Hna. Fe: «Gracias, Santo Padre, por tu entrega en el servicio de la Iglesia. Cuenta con mis oraciones».

Hna. Margiury: «Gracias, Santo Padre, porque ha sido el reflejo de un Dios que es Amor y Misericordia. Gracias por el encuentro de la Jornada Mundial de la Juventud en Madrid. Gracias porque con su decisión y actitud me ha enseñado la sencillez y humildad y, sobre todo, la rectitud de conciencia ante Dios, dejando a un lado las opiniones de los demás. Finalmente, gracias por este tiempo lleno de bendiciones en el que ha guiado a la Iglesia, sostenido por la gracia de Dios, defendiendo y custodiando nuestra fe. GRACIAS por mostrarnos su corazón lleno sólo de Dios».

Hna. Ana Sofía: «Gracias, Santo Padre, por haber convocado el Año de la Fe; por la JMJ en Madrid; por su entrega, fidelidad y humildad; por enseñarme que la oración es el alimento del que se debe alimentar a diario el alma».

Hna. Carmen: «Gracias, Santo Padre, por su ejemplo, por hacer en todo momento la voluntad del Señor, por no abandonar la barca cuando más dura era la tempestad; gracias por la JMJ de Madrid, porque me mostró que no estaba sola, que por muy fuerte que fuera la tormenta el capitán del barco seguía con sus jóvenes; gracias, Santo Padre, por enseñarnos que la grandeza de una persona está en reconocer su pequeñez, por enseñarnos el significado de «gastarse al servicio del Reino». GRACIAS.

Hna. Fátima: «Gracias Santidad, por su sencillez y humildad, por su abnegación y fidelidad a la santa Madre Iglesia. Gracias por su cercanía y por el amor que nos ha demostrado como pastor y guía. Gracias por su empeño en darnos a conocer la vida, obra y mensaje de Jesucristo y por revelarnos a este Dios Amor que lo es TODO y la base fundamental de nuestra vida».

Hna. Madeleiny: «Gracias, Santo Padre, por ser verdadera piedra donde Cristo edificó su Iglesia; por su Magisterio y, sobre todo, por facilitarnos el «Youcat» para profundizar en el conocimiento de la fe; en nuestro Noviciado lo estudiamos mucho.
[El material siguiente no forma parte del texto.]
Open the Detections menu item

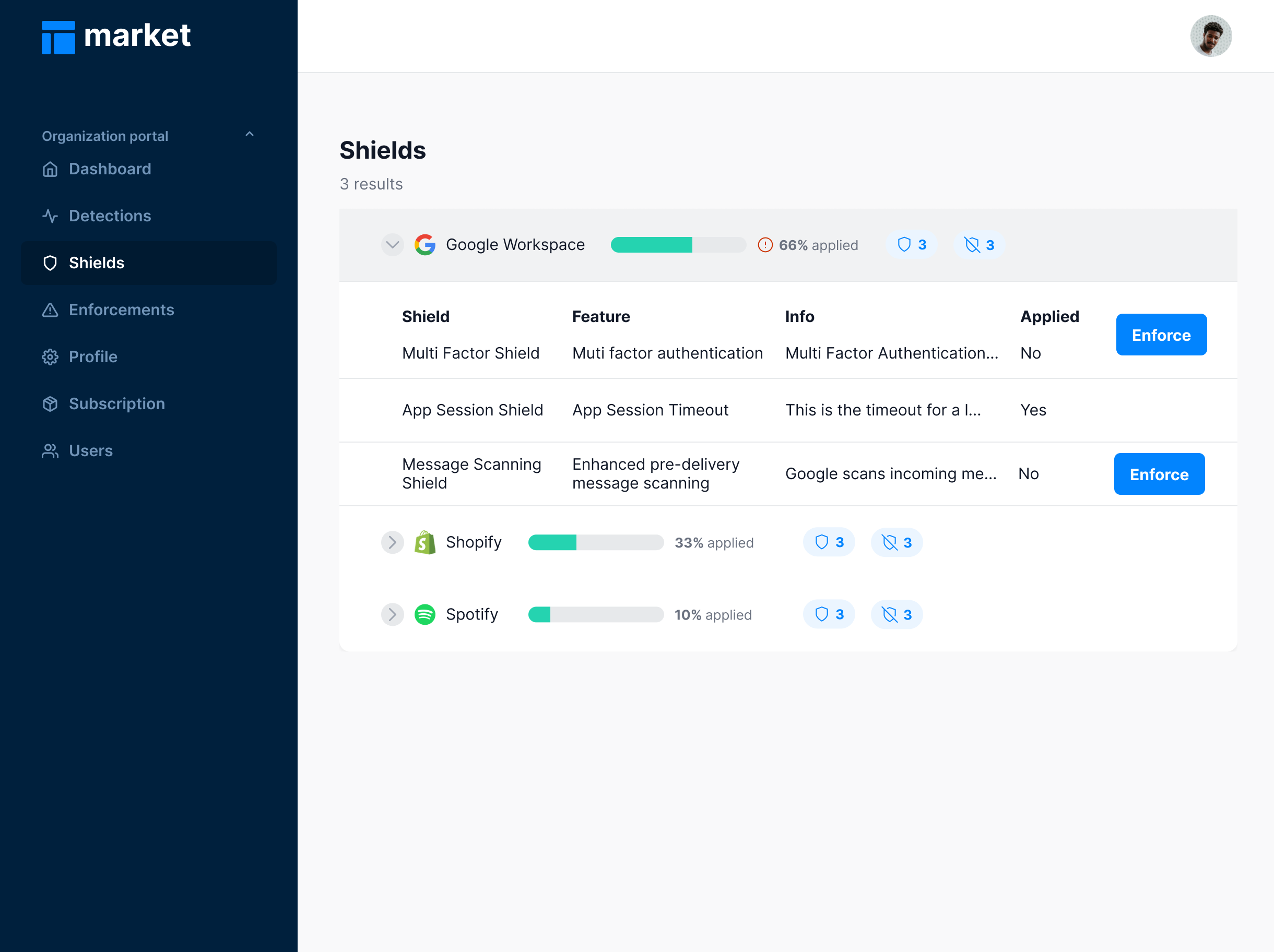(110, 216)
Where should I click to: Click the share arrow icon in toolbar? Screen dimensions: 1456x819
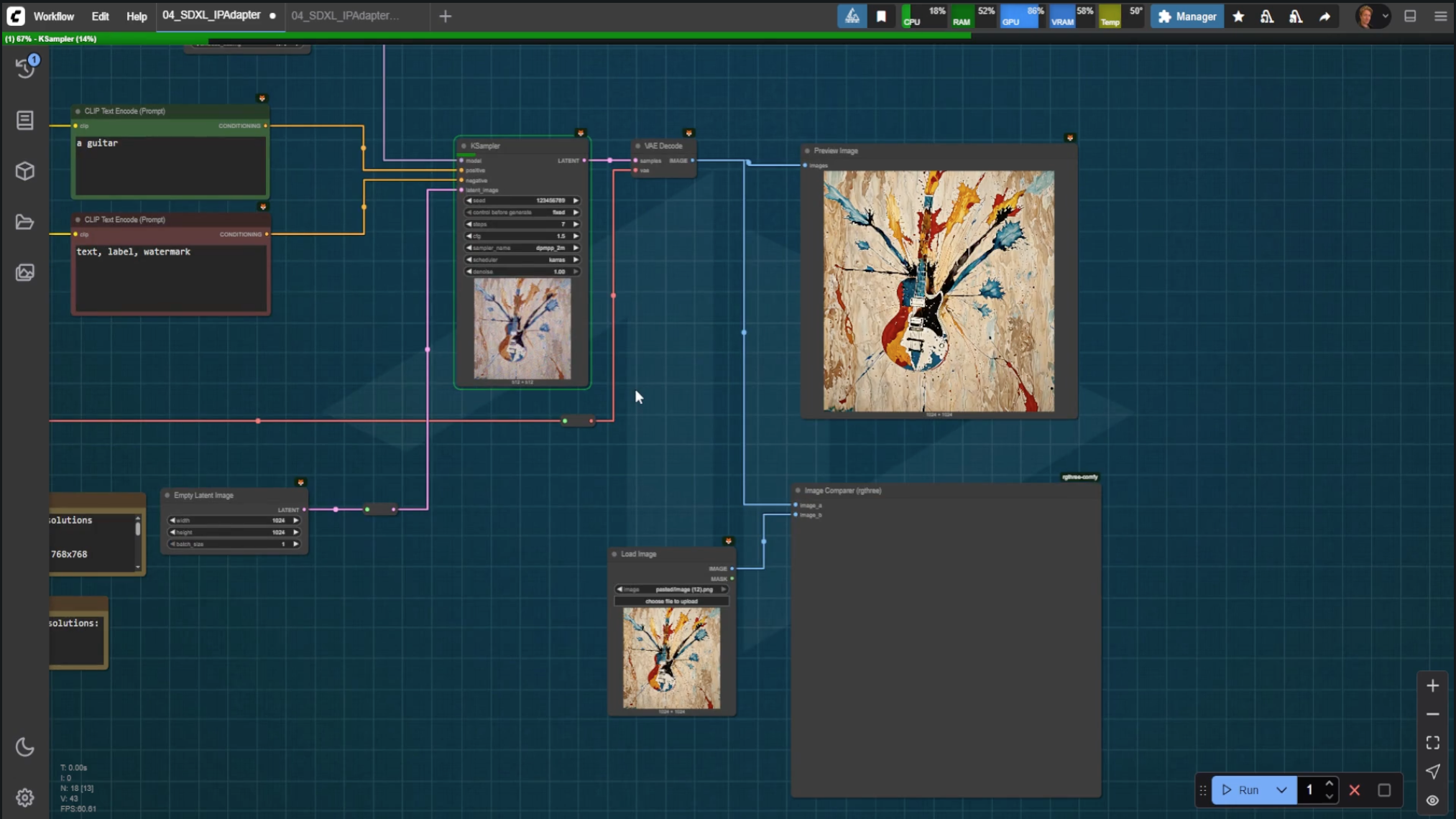pyautogui.click(x=1324, y=17)
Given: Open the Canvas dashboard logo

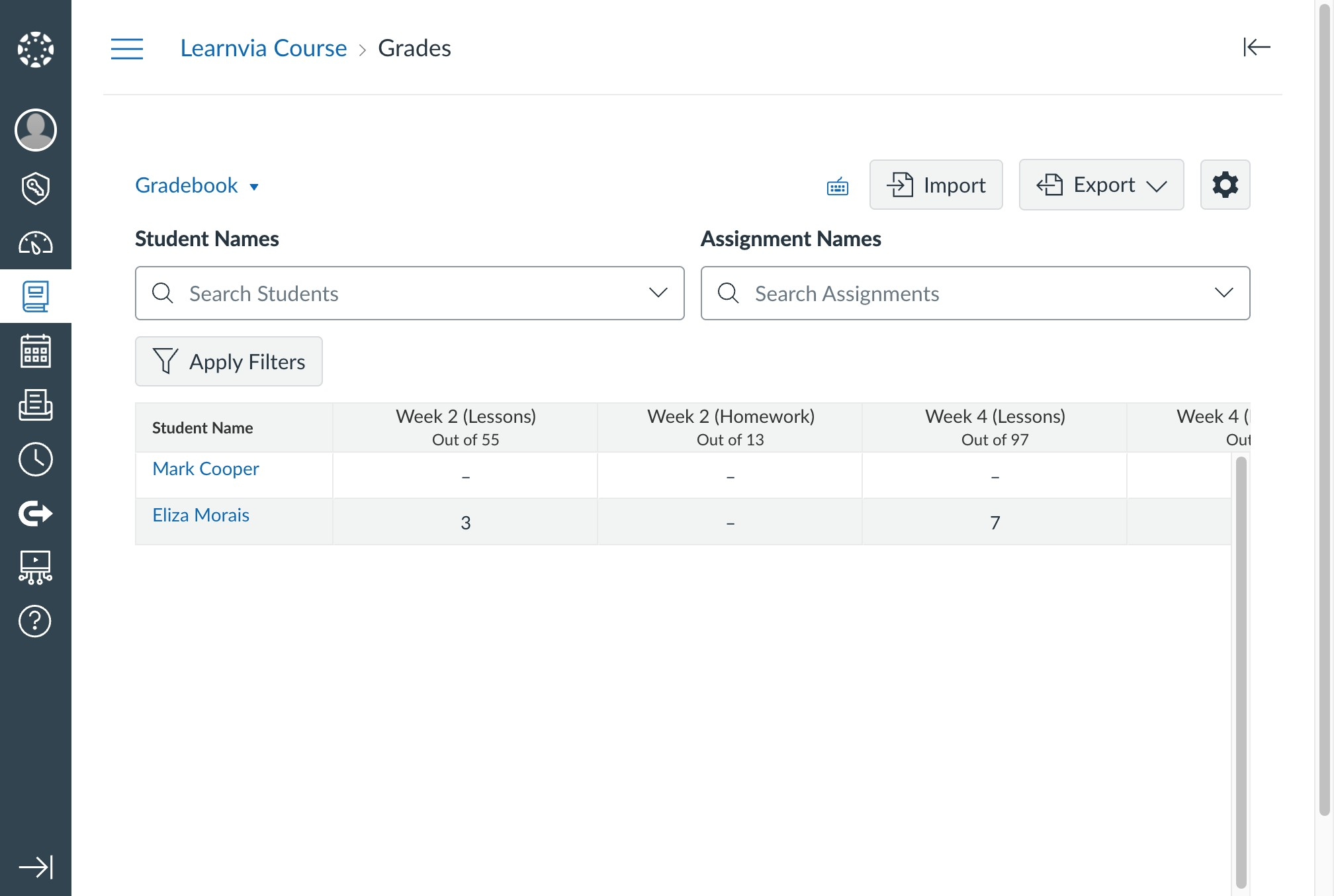Looking at the screenshot, I should pyautogui.click(x=36, y=50).
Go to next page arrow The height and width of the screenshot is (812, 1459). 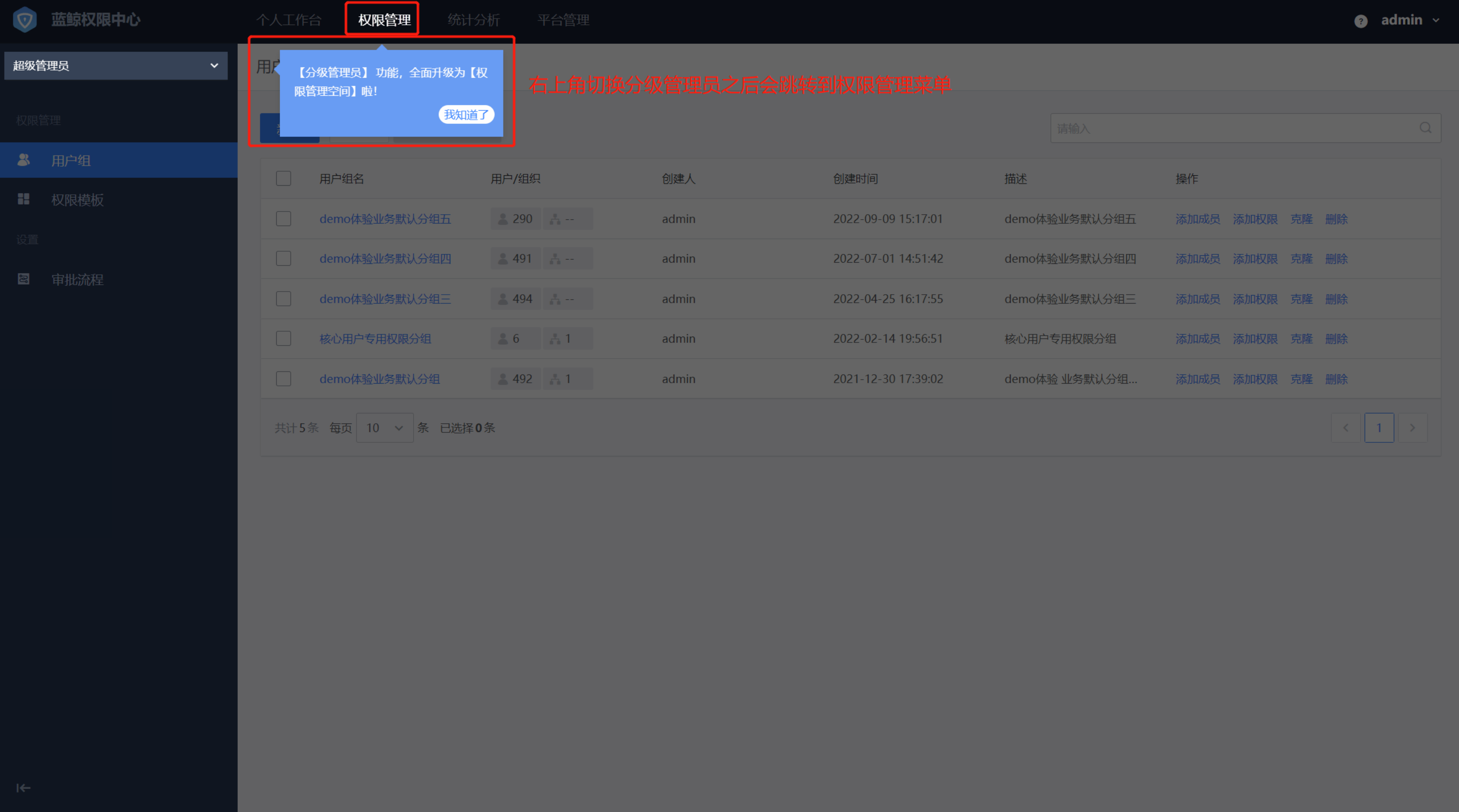click(x=1412, y=427)
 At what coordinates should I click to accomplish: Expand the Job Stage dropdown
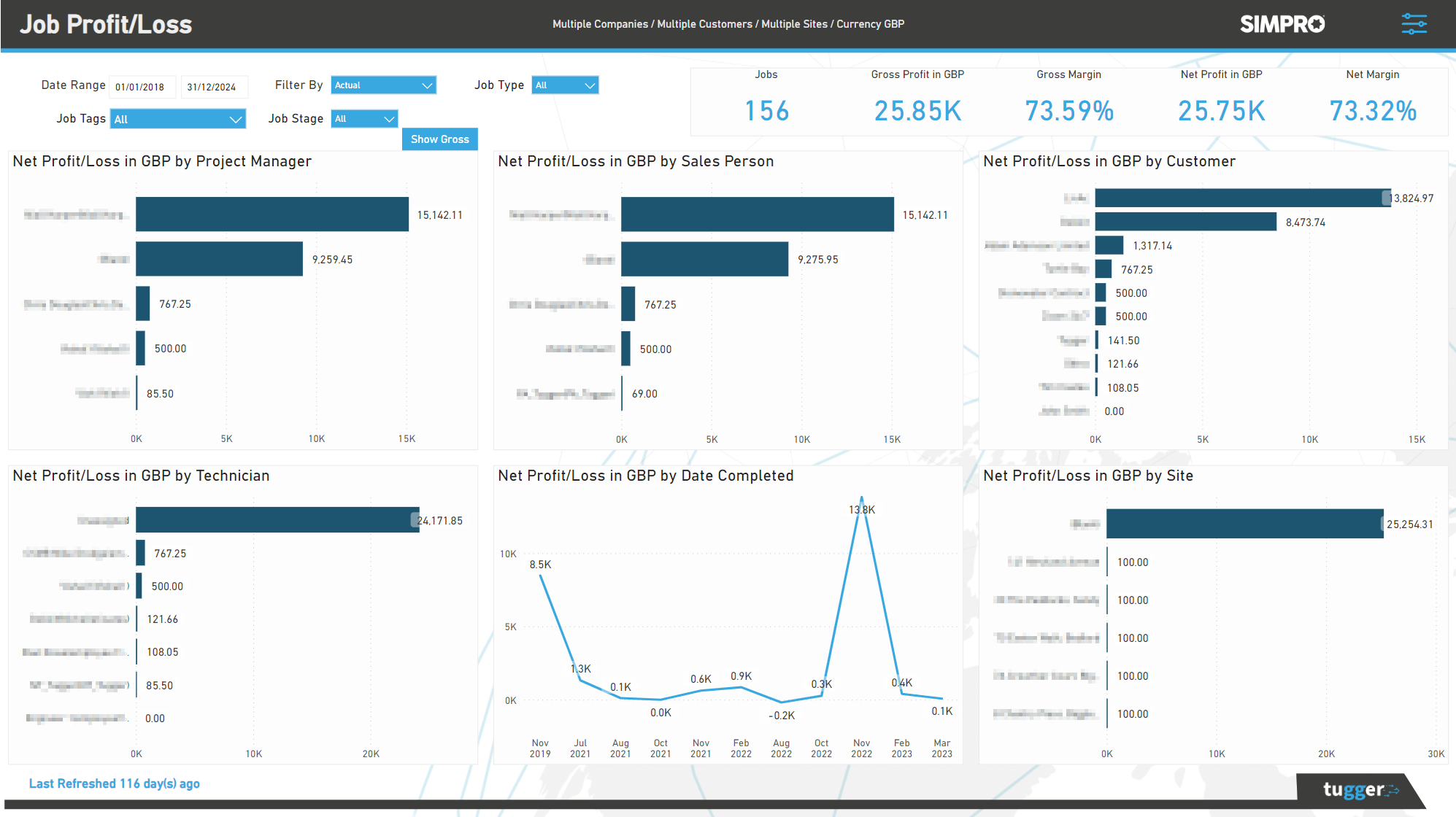[x=363, y=118]
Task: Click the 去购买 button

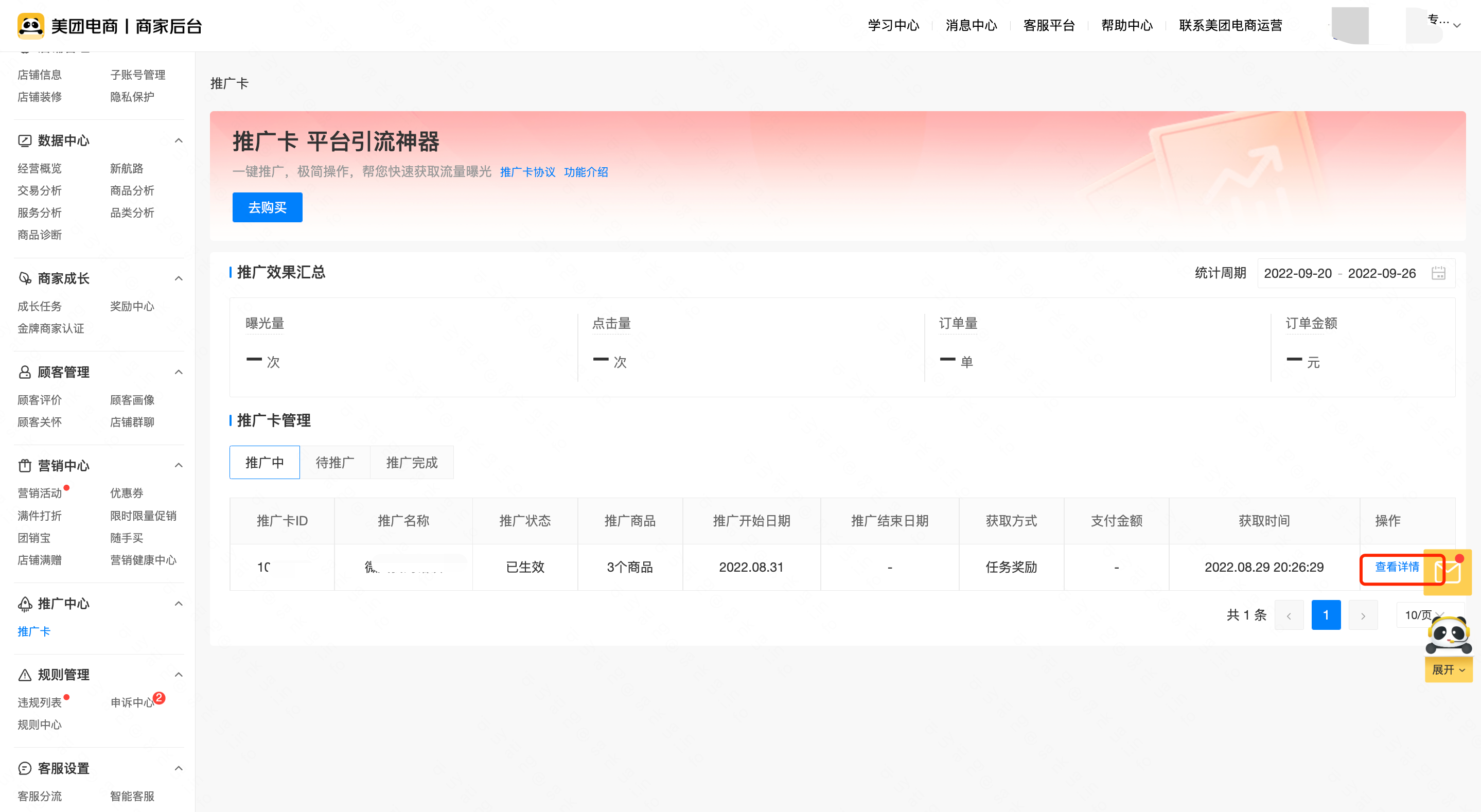Action: [x=268, y=207]
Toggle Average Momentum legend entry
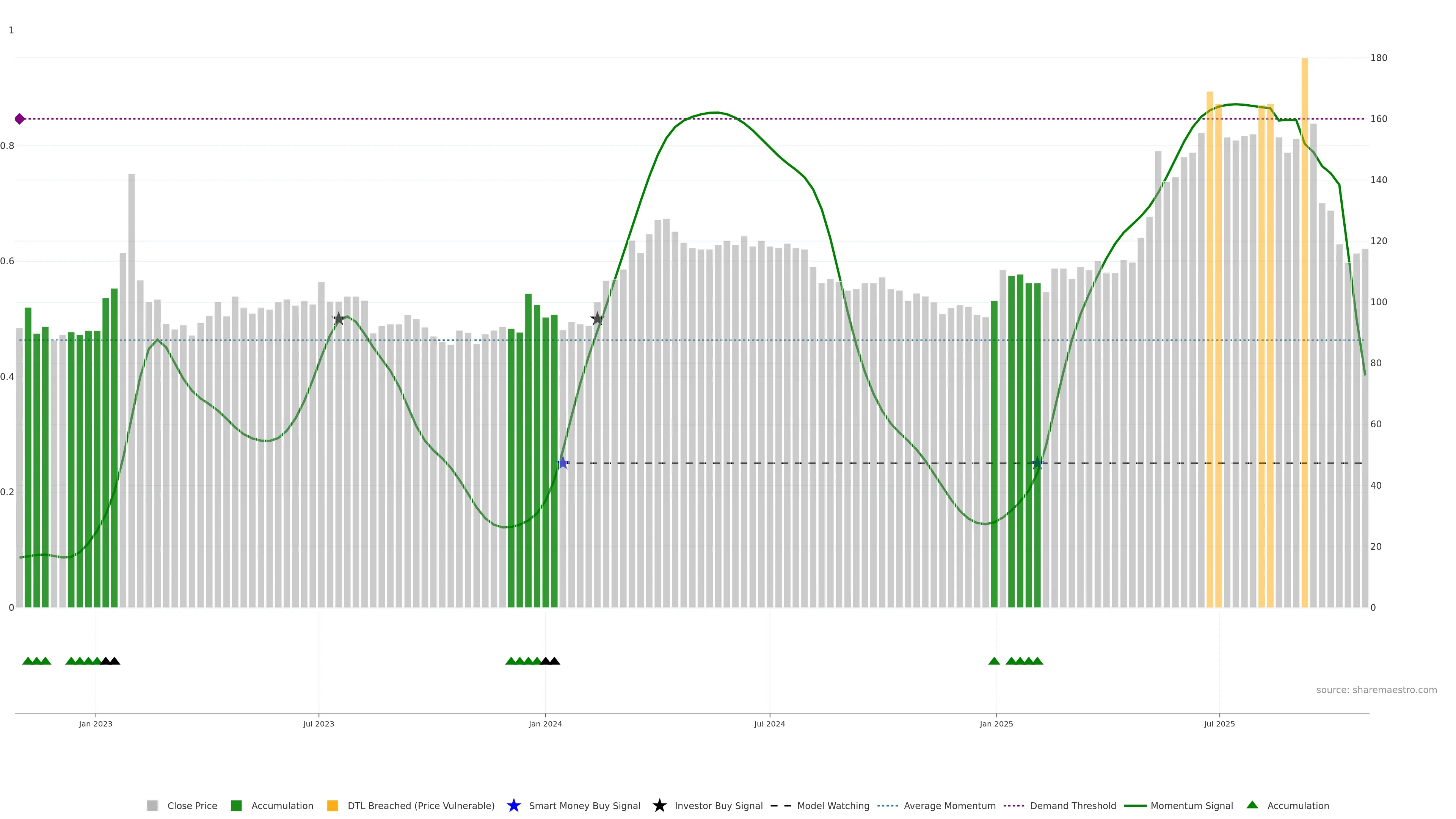This screenshot has width=1456, height=819. [x=949, y=805]
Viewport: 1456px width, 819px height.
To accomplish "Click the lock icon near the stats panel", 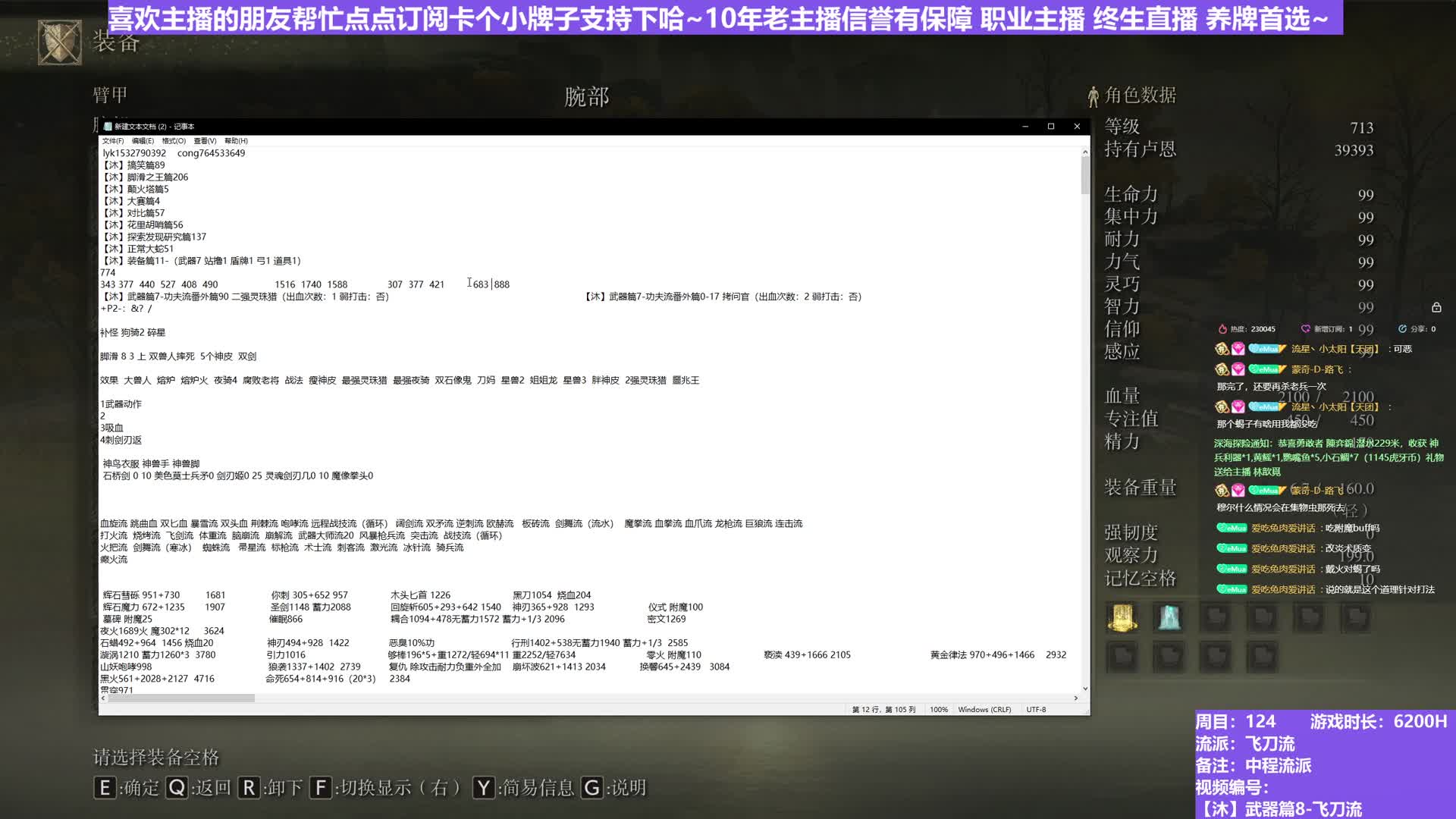I will click(x=1437, y=308).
Hna. Sandra: «Gracias, Santo Padre, por su sí generoso como el de la Virgen, por abandonarse plenamente en las manos del Señor buscando ante todas las cosas hacer siempre su santa Voluntad en bien de la Iglesia; por enseñarnos a buscar siempre la verdad y el bien; el Bien Supremo que es Dios, nuestra única Verdad, la que nos hace libres… Gracias por su vida de fe arraigada y edificada plenamente en Cristo, Pastor Supremo… y personalmente, gracias por aquella maravillosa JMJ de Colonia en la que nos mostró, ante la gran perdida de Juan Pablo II, que los jóvenes no estábamos solos. Gracias por todo, Santidad».

Hna: Laura: «Gracias, Santo Padre, porque en su persona no se ha frustrado la gracia de Dios, sino que ha dado frutos en abundancia; gracias, por ser un torrente de sabiduría y a la vez, ser tan sumamente humilde; gracias por su cercanía, por haber visitado una de nuestras casas (Nen Deu de Cataluña); gracias, por la JMJ de Madrid, por ser un verdadero santo y un auténtico padre; gracias, por enseñarme a ser fiel a la Verdad».

Hna. Mª Jesús: «Gracias por haber guiado a la Iglesia por el camino de la entrega y fidelidad; por haber sembrado en nuestros corazones la alegría de sentirnos llamados a unirnos en la misma fe que nos hace Iglesia viva; gracias por su ejemplo de santidad. Gracias, Santo Padre».